What to produce: Update the records below by replacing every occurrence of "At what coordinates should I click to accomplish" with "Where should I click to", leaving everything else unchanged.

begin

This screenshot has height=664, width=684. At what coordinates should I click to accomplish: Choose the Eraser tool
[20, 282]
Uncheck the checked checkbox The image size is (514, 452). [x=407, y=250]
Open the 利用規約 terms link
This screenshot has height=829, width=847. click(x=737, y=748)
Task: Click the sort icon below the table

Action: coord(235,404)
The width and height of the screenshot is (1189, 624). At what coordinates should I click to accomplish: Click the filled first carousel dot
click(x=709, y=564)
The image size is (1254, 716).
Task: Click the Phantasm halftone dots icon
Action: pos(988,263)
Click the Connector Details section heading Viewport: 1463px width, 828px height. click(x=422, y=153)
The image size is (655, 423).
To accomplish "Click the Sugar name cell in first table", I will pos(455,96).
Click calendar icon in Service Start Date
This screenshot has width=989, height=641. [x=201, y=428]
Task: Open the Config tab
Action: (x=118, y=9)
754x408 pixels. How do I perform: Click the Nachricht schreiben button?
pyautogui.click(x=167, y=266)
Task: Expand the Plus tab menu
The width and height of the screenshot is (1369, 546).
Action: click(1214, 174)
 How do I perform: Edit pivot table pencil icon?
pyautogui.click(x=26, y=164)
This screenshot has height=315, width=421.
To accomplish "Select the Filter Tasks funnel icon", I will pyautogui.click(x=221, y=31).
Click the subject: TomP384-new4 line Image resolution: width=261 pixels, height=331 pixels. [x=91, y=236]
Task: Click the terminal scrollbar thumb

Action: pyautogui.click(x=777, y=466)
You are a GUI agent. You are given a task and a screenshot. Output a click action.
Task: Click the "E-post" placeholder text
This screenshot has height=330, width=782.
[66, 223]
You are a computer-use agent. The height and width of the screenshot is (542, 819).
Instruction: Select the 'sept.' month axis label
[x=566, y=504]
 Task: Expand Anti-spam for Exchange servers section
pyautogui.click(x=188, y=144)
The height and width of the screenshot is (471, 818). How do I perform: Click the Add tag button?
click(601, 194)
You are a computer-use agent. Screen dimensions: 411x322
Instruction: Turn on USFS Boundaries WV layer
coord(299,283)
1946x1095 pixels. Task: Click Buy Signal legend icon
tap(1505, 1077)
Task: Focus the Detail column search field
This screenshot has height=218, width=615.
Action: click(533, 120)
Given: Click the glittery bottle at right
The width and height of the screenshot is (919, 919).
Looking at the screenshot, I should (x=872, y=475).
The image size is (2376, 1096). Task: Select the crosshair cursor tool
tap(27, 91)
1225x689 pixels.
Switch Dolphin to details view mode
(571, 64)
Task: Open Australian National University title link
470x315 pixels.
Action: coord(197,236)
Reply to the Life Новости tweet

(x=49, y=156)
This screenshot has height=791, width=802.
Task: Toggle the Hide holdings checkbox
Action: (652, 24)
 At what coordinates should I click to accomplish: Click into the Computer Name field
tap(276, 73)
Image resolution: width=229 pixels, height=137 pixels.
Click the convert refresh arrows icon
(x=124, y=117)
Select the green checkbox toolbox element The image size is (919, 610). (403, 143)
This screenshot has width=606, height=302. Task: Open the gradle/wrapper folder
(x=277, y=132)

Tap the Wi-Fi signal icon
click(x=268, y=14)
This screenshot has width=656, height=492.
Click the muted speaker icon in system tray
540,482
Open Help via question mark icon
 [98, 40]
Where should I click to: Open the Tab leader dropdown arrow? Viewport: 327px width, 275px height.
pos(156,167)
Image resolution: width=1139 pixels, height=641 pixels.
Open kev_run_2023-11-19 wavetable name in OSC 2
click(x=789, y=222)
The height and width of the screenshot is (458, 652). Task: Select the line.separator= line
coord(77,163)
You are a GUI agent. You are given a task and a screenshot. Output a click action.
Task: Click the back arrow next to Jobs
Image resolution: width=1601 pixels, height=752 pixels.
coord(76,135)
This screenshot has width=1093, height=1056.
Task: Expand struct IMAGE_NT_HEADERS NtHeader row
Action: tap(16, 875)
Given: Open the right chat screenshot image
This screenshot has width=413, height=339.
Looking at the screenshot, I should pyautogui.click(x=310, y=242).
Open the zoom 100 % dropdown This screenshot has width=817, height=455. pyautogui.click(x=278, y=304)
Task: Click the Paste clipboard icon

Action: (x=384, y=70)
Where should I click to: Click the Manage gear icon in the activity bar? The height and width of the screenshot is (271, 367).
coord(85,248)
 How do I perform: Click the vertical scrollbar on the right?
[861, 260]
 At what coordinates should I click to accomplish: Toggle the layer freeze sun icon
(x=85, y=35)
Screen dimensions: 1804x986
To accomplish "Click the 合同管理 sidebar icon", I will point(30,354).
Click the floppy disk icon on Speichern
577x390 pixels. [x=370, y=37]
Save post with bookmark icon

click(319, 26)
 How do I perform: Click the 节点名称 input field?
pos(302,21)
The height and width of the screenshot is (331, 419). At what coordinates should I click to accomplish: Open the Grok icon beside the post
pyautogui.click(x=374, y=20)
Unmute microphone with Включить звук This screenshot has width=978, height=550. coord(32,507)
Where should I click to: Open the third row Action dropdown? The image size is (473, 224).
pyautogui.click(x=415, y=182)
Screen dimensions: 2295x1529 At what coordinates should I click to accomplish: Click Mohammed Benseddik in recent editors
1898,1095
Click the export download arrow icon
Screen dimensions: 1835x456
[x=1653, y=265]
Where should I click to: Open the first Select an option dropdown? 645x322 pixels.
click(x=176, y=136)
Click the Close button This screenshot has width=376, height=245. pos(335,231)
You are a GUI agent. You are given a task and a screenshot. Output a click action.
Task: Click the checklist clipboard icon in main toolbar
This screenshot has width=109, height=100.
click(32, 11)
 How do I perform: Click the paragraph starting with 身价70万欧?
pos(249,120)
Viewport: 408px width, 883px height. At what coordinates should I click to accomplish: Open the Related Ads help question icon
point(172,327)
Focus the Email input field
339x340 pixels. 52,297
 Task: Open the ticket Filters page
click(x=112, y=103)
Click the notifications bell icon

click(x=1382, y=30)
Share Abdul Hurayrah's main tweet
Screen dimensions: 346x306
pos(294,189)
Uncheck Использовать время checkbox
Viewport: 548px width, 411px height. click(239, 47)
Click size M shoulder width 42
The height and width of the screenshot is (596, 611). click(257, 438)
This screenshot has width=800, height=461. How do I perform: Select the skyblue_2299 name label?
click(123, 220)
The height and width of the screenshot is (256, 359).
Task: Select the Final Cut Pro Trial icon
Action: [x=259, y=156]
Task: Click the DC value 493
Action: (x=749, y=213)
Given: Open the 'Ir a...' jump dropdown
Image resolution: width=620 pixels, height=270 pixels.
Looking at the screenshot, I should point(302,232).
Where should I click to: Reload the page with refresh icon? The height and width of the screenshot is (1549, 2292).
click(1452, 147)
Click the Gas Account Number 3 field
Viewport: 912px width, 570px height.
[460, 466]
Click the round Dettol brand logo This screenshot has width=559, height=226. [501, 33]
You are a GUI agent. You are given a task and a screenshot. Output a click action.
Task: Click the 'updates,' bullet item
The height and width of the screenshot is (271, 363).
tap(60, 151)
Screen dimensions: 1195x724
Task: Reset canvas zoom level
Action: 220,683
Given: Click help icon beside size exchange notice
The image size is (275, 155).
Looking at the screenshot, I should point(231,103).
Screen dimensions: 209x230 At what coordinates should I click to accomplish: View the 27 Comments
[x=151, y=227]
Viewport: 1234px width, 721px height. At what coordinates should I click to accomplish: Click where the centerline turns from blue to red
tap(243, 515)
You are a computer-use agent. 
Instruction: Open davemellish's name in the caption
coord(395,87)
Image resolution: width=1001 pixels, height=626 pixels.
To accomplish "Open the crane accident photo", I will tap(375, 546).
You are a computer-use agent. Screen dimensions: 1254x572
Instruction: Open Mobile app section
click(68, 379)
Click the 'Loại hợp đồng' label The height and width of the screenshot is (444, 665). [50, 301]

end

Reply:
This screenshot has height=664, width=684. Where should I click to: Choose the Eraser tool
[20, 282]
Uncheck the checked checkbox The image size is (514, 452). [x=407, y=250]
Open the 利用規約 terms link
This screenshot has height=829, width=847. click(x=737, y=748)
Task: Click the sort icon below the table

Action: coord(235,404)
The width and height of the screenshot is (1189, 624). Where should I click to: Click the filled first carousel dot
click(x=709, y=564)
The image size is (1254, 716).
Task: Click the Phantasm halftone dots icon
Action: pos(988,263)
Click the Connector Details section heading Viewport: 1463px width, 828px height. click(x=422, y=153)
The image size is (655, 423).
To accomplish "Click the Sugar name cell in first table", I will pos(455,96).
Click calendar icon in Service Start Date
This screenshot has width=989, height=641. [x=201, y=428]
Task: Open the Config tab
Action: (x=118, y=9)
754x408 pixels. How do I perform: Click the Nachricht schreiben button?
pyautogui.click(x=167, y=266)
Task: Expand the Plus tab menu
The width and height of the screenshot is (1369, 546).
Action: click(1214, 174)
 How do I perform: Edit pivot table pencil icon?
pyautogui.click(x=26, y=164)
This screenshot has height=315, width=421.
To accomplish "Select the Filter Tasks funnel icon", I will pyautogui.click(x=221, y=31).
Click the subject: TomP384-new4 line Image resolution: width=261 pixels, height=331 pixels. [x=91, y=236]
Task: Click the terminal scrollbar thumb

Action: pyautogui.click(x=777, y=466)
You are a GUI agent. You are given a task and a screenshot. Output a click action.
Task: Click the "E-post" placeholder text
This screenshot has height=330, width=782.
[66, 223]
You are a computer-use agent. The height and width of the screenshot is (542, 819).
Instruction: Select the 'sept.' month axis label
[x=566, y=504]
 Task: Expand Anti-spam for Exchange servers section
pyautogui.click(x=188, y=144)
The height and width of the screenshot is (471, 818). How do I perform: Click the Add tag button?
click(601, 194)
You are a computer-use agent. Screen dimensions: 411x322
Instruction: Turn on USFS Boundaries WV layer
coord(299,283)
1946x1095 pixels. Task: Click Buy Signal legend icon
tap(1505, 1077)
Task: Focus the Detail column search field
This screenshot has height=218, width=615.
Action: click(533, 120)
Given: Click the glittery bottle at right
The width and height of the screenshot is (919, 919).
Looking at the screenshot, I should (x=872, y=475).
The image size is (2376, 1096). Task: Select the crosshair cursor tool
tap(27, 91)
1225x689 pixels.
Switch Dolphin to details view mode
(571, 64)
Task: Open Australian National University title link
470x315 pixels.
Action: coord(197,236)
Reply to the Life Новости tweet

(x=49, y=156)
This screenshot has height=791, width=802.
Task: Toggle the Hide holdings checkbox
Action: (652, 24)
 Where should I click to: Click into the Computer Name field
tap(276, 73)
Image resolution: width=229 pixels, height=137 pixels.
Click the convert refresh arrows icon
(x=124, y=117)
Select the green checkbox toolbox element The image size is (919, 610). (403, 143)
This screenshot has width=606, height=302. Task: Open the gradle/wrapper folder
(x=277, y=132)

Tap the Wi-Fi signal icon
click(x=268, y=14)
This screenshot has width=656, height=492.
Click the muted speaker icon in system tray
540,482
Open Help via question mark icon
 [98, 40]
Where should I click to: Open the Tab leader dropdown arrow? Viewport: 327px width, 275px height.
pos(156,167)
Image resolution: width=1139 pixels, height=641 pixels.
Open kev_run_2023-11-19 wavetable name in OSC 2
click(x=789, y=222)
The height and width of the screenshot is (458, 652). Task: Select the line.separator= line
coord(77,163)
You are a GUI agent. You are given a task and a screenshot. Output a click action.
Task: Click the back arrow next to Jobs
Image resolution: width=1601 pixels, height=752 pixels.
coord(76,135)
This screenshot has width=1093, height=1056.
Task: Expand struct IMAGE_NT_HEADERS NtHeader row
Action: tap(16, 875)
Given: Open the right chat screenshot image
This screenshot has width=413, height=339.
Looking at the screenshot, I should pyautogui.click(x=310, y=242).
Open the zoom 100 % dropdown This screenshot has width=817, height=455. pyautogui.click(x=278, y=304)
Task: Click the Paste clipboard icon

Action: (x=384, y=70)
Where should I click to: Click the Manage gear icon in the activity bar? The height and width of the screenshot is (271, 367).
coord(85,248)
 How do I perform: Click the vertical scrollbar on the right?
[861, 260]
 Where should I click to: Toggle the layer freeze sun icon
(x=85, y=35)
Screen dimensions: 1804x986
To accomplish "Click the 合同管理 sidebar icon", I will point(30,354).
Click the floppy disk icon on Speichern
577x390 pixels. [x=370, y=37]
Save post with bookmark icon

click(319, 26)
 How do I perform: Click the 节点名称 input field?
pos(302,21)
The height and width of the screenshot is (331, 419). Where should I click to: Open the Grok icon beside the post
pyautogui.click(x=374, y=20)
Unmute microphone with Включить звук This screenshot has width=978, height=550. coord(32,507)
Where should I click to: Open the third row Action dropdown? The image size is (473, 224).
pyautogui.click(x=415, y=182)
Screen dimensions: 2295x1529 Where should I click to: Click Mohammed Benseddik in recent editors
1898,1095
Click the export download arrow icon
Screen dimensions: 1835x456
[x=1653, y=265]
Where should I click to: Open the first Select an option dropdown? 645x322 pixels.
click(x=176, y=136)
Click the Close button This screenshot has width=376, height=245. pos(335,231)
You are a GUI agent. You are given a task and a screenshot. Output a click action.
Task: Click the checklist clipboard icon in main toolbar
This screenshot has width=109, height=100.
click(32, 11)
 How do I perform: Click the paragraph starting with 身价70万欧?
pos(249,120)
Viewport: 408px width, 883px height. Where should I click to: Open the Related Ads help question icon
point(172,327)
Focus the Email input field
339x340 pixels. 52,297
 Task: Open the ticket Filters page
click(x=112, y=103)
Click the notifications bell icon

click(x=1382, y=30)
Share Abdul Hurayrah's main tweet
Screen dimensions: 346x306
pos(294,189)
Uncheck Использовать время checkbox
Viewport: 548px width, 411px height. click(239, 47)
Click size M shoulder width 42
The height and width of the screenshot is (596, 611). click(257, 438)
This screenshot has width=800, height=461. How do I perform: Select the skyblue_2299 name label?
click(123, 220)
The height and width of the screenshot is (256, 359).
Task: Select the Final Cut Pro Trial icon
Action: [x=259, y=156]
Task: Click the DC value 493
Action: (x=749, y=213)
Given: Open the 'Ir a...' jump dropdown
Image resolution: width=620 pixels, height=270 pixels.
Looking at the screenshot, I should point(302,232).
Where should I click to: Reload the page with refresh icon? The height and width of the screenshot is (1549, 2292).
click(1452, 147)
Click the Gas Account Number 3 field
Viewport: 912px width, 570px height.
[460, 466]
Click the round Dettol brand logo This screenshot has width=559, height=226. [501, 33]
You are a GUI agent. You are given a task and a screenshot. Output a click action.
Task: Click the 'updates,' bullet item
The height and width of the screenshot is (271, 363).
tap(60, 151)
Screen dimensions: 1195x724
Task: Reset canvas zoom level
Action: 220,683
Given: Click help icon beside size exchange notice
The image size is (275, 155).
Looking at the screenshot, I should point(231,103).
Screen dimensions: 209x230 Where should I click to: View the 27 Comments
[x=151, y=227]
Viewport: 1234px width, 721px height. Where should I click to: Click where the centerline turns from blue to red
tap(243, 515)
You are a computer-use agent. 
Instruction: Open davemellish's name in the caption
coord(395,87)
Image resolution: width=1001 pixels, height=626 pixels.
To accomplish "Open the crane accident photo", I will tap(375, 546).
You are a computer-use agent. Screen dimensions: 1254x572
Instruction: Open Mobile app section
click(68, 379)
Click the 'Loại hợp đồng' label The height and width of the screenshot is (444, 665). [50, 301]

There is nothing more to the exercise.